START DOCUMENT TEXT

[Fwd: CfP Workshop Organic Computing bei der GI-Jahrestagung]
-------- Original-Nachricht -------- Betreff: CfP Workshop Organic Computing bei der GI-Jahrestagung Datum: Mon, 08 May 2006 14:21:49 +0200 Von: Hartmut Schmeck schmeck@aifb.uni-karlsruhe.de An: OC-Interessenten:; CC: Urban Richter uri@aifb.uni-karlsruhe.de
Hallo Herr Richter,
Sehr geehrte Kolleginnen und Kollegen,
anbei erhalten Sie den Call for Papers für den Workshop über Organic Computing bei der diesjährigen GI-Jahrestagung mit der Bitte um Beachtung und Weitergabe an weitere potentiell interessierte Personen.
Mit freundlichen Grüßen
Hartmut Schmeck !!!!!!!!!!!!!!!!!!!!!!!!!!!!!!!!!!! Call for Papers !!!!!!!!!!!!!!!!!!!!!!!!!!!!!!!!!!!!!!!!!!!!
Workshop "Organic Computing Status and Outlook"
October 5 or 6, 2006, Dresden, Germany
part of
INFORMATIK 2006 Informatik für Menschen! 36th GI-Jahrestagung, October 2 6, 2006, TU Dresden
!!!!!!!!!!!!!!!!!!!!!!!!!!!!!!!!!!!!!!!!!!!!!!!!!!!!!!!!!!!!!!!!!!!!!!!!!!!!!!!!!!!!!!!!!!!!!!!!!!!!!!!!!!!!!!!!!!!!!!!!!!!!!!!!!!!!!!!!!!!!!!!!
Scope:
Organic Computing has emerged as a challenging vision for future information processing systems. Organic Computing is based on the insight that we will soon be surrounded by large collections of autonomous systems, which are equipped with sensors and actuators, aware of their environment, communicating freely, and organizing themselves in order to perform the actions and services that seem to be required. The presence of networks of intelligent systems in our environment opens fascinating application areas but, at the same time, bears the problem of their controllability. Hence, we have to construct such systems - which we increasingly depend on - as robust, safe, flexible, and trustworthy as possible. In particular, a strong orientation towards human needs as opposed to a pure implementation of the technologically possible seems absolutely central. In order to achieve these goals, our technical systems will have to act more independently, flexibly, and autonomously, i.e. they will have to exhibit life-like properties. We call those systems organic. Hence, an Organic Computing System is a technical system, which adapts dynamically to the current conditions of its environment. It will be self-organizing, self-configuring, self-optimizing, self-healing, self-protecting, self-explaining, and context-aware.

END DOCUMENT TEXT

According to the scope section of the call for papers, why must such systems be built as robust, safe, flexible, and trustworthy as possible? Answer in one to three sentences.

START RECORDS SHOWN

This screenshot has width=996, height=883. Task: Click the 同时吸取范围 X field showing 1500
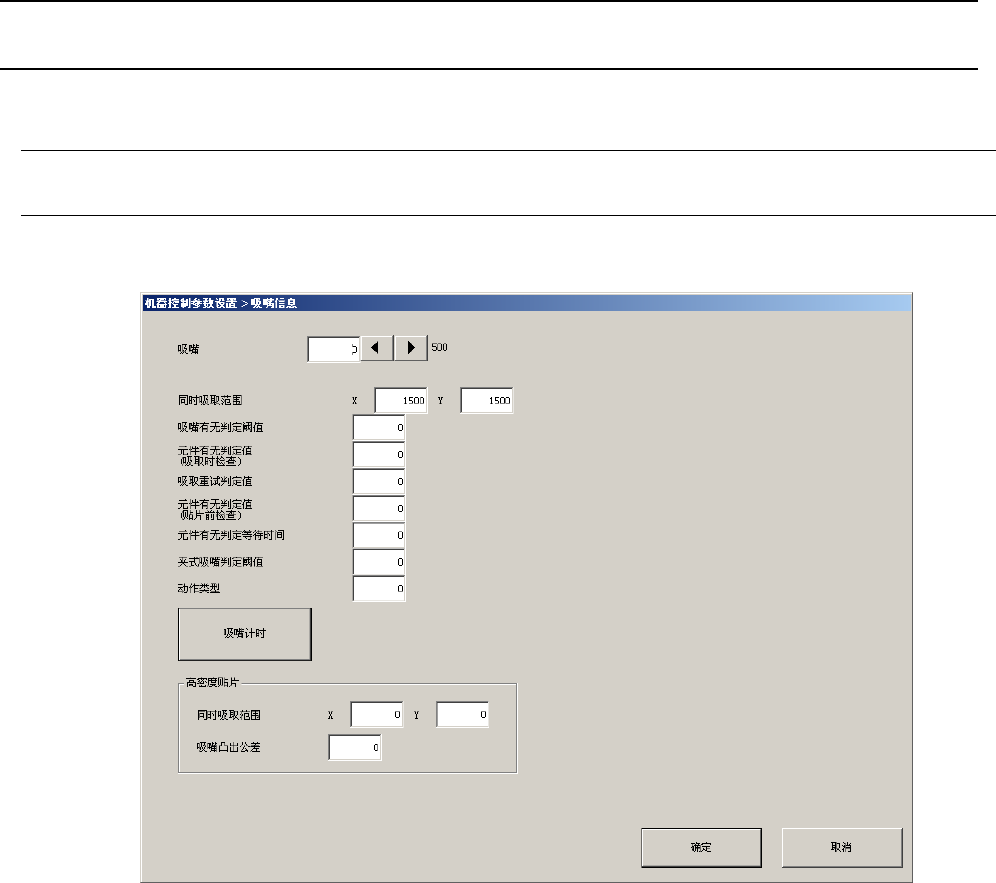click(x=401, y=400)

END RECORDS SHOWN
START RECORDS SHOWN

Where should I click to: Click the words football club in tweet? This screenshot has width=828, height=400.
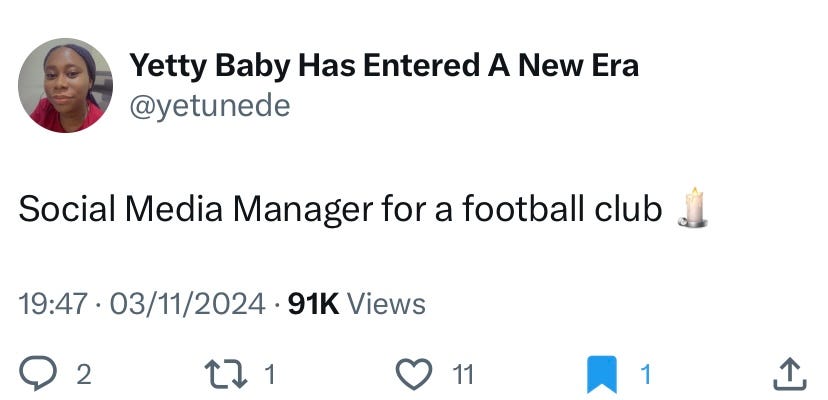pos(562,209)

END RECORDS SHOWN
START RECORDS SHOWN

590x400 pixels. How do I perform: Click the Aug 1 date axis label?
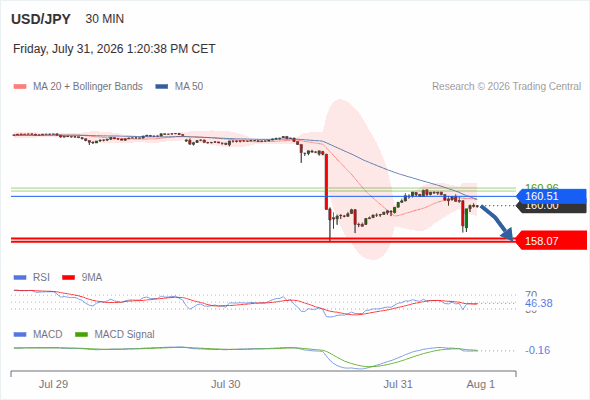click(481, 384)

END RECORDS SHOWN

- RESPONSE BOX: Networks of intelligent systems in our environment open fascinating application areas, but they also bring the problem of their controllability. The scope also notes that we increasingly depend on such systems.